James Fox in The Servant (Factoid: Another John Rushton connection - Asst Editor on this Losey movie)

Meanwhile, year in and year out, northern Italians resorted to their shearling ‘nappa’ coats every autumn and winter along with the ubiquitous ‘tipo Clarks’ suede desert boots. Never out of fashion.

Ryan O'Neal aka Rodney Harrington & Ali McGraw in Love Story 1970

For a long time I’ve wanted a classic shearling but always held back due to the local connotations. Last winter I spent a good deal of time trawling eBay for the better English makes, Morlands, Antartex etc, but either the examples were well worn or else bid really high as they gradually crept back into hipster fashion.

The other limitation was the cut. It has to be the right one. IMHO, no turned fluffy cuffs or peeking shearling at the seams, no dark wool or double breasted front – instead a simple handwarmer pocket and three football buttons. This American take on the single breasted shearling harks back to the western days and you’ll find them listed as ‘barn coats’ or ‘marlboro man’ jackets by some eBay sellers. Think James Stewart carrying a Winchester 73 on a snowy Montana trail…

A few weeks back I was trawling US eBay on a Sunday afternoon as usual and came across an LL Bean shearling coat from the late 1960s. Apart from some ink marks it looked pretty good condition and was only $99.00 BIN (here the better brands can sell for a lot more), so I hit the button. Despite being caught by customs and their usual thieving (20% VAT on £99 and not $99!) the jacket that arrived exceeded expectations. The colour was better than the flash photos had shown and the jacket was in fine condition. A few minutes with the Meltonian Suede Eraser and the small ink marks on the sleeve were reduced by 90%.

I wonder where the London store was? Anyone know?

I know from the suede field coat I got last year that LL Bean didn’t make their own leathers and mostly they were made by Golden Bear (Slater and Sons of California). However, this jacket had a different RN number which showed the maker as Sawyer of Napa. This made me think – the Italians are obsessed by shoes and clothing in their beloved ‘nappa’ leather but I know from experience that many of these Italian terms are simply misspelled appropriations (‘nubuk’ being another).

Sure enough, a Wikipedia search finds that Sawyers patented the napa process in the early 20th Century. So this was a jacket with some pedigree. A further search showed the models below for sale on AAAT a while back. Beautiful jackets. The only difference with the Bean model being leather buttons instead of horn and no rear vent. I’d have liked a vent but it’s no big deal.
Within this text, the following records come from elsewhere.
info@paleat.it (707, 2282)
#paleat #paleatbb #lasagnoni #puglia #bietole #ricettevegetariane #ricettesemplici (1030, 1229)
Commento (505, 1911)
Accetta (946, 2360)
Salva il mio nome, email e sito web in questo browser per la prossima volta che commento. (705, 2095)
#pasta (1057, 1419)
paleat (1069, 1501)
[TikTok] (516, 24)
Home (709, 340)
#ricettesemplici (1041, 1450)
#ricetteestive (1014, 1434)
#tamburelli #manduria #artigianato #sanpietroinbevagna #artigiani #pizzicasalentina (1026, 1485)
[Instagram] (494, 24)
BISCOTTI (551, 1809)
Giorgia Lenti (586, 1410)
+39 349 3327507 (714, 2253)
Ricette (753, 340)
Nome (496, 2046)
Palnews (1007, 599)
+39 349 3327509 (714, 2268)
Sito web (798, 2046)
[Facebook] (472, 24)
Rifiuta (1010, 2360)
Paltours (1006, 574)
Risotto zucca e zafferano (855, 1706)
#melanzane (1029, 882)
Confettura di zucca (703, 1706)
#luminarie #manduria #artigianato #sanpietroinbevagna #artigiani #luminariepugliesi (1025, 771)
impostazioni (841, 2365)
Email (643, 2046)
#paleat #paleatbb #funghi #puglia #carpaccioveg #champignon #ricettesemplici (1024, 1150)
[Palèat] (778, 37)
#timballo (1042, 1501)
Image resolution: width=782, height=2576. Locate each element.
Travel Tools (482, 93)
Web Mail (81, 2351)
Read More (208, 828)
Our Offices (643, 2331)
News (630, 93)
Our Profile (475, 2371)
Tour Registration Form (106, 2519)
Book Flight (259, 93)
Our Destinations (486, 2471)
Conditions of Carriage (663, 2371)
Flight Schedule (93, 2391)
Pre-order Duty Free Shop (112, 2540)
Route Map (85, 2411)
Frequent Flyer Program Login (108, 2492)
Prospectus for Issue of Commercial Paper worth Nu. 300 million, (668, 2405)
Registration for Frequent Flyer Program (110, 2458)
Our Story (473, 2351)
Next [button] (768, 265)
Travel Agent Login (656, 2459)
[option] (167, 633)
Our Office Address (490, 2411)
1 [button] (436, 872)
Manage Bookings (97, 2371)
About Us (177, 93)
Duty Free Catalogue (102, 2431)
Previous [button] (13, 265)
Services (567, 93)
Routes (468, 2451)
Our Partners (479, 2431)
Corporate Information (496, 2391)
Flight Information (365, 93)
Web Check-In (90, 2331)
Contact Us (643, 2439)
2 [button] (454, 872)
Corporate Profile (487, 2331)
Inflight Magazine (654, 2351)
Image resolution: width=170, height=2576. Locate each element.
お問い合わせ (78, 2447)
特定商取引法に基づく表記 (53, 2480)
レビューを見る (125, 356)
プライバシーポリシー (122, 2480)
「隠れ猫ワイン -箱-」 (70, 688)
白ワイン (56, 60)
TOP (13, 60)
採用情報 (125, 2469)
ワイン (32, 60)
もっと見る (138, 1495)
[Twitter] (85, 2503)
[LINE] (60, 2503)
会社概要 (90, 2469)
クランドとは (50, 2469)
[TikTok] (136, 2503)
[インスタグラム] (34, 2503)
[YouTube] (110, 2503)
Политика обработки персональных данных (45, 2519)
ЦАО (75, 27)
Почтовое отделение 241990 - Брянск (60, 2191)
Sunbeam Alpine, snow, and sheepskin. What else?

Now, most of these Sawyer of Napa jackets are being sold on US Ebay for big money – $200-300. People now recognise that the quality of these coats, if looked after, is far in excess of anything that you can buy today even if you have several thousand dollars to spend. In fact Mrs Weejun, after the inevitable Del Boy wisecracks, couldn’t believe that my example cost a mere £65.00 for what is certain to be a very warm jacket this winter.

Worn with cord jeans or white levis on a sunny winter day, a ribbed roll neck or Sero check flannel BD under a Shetland crew and topped off with a Japanese cord buckled ivy driving cap. And, of course, Clarks Desert Boots or snuff playboy chukkas. (Funny to think that the Morlands sheepskins and the Clarks desert boots were made within a few miles of each other, Street and Glastonbury, and that that look came together and travelled the world).

Here are some more images of the look:

Advice – get one whilst you still can and pick up a bargain.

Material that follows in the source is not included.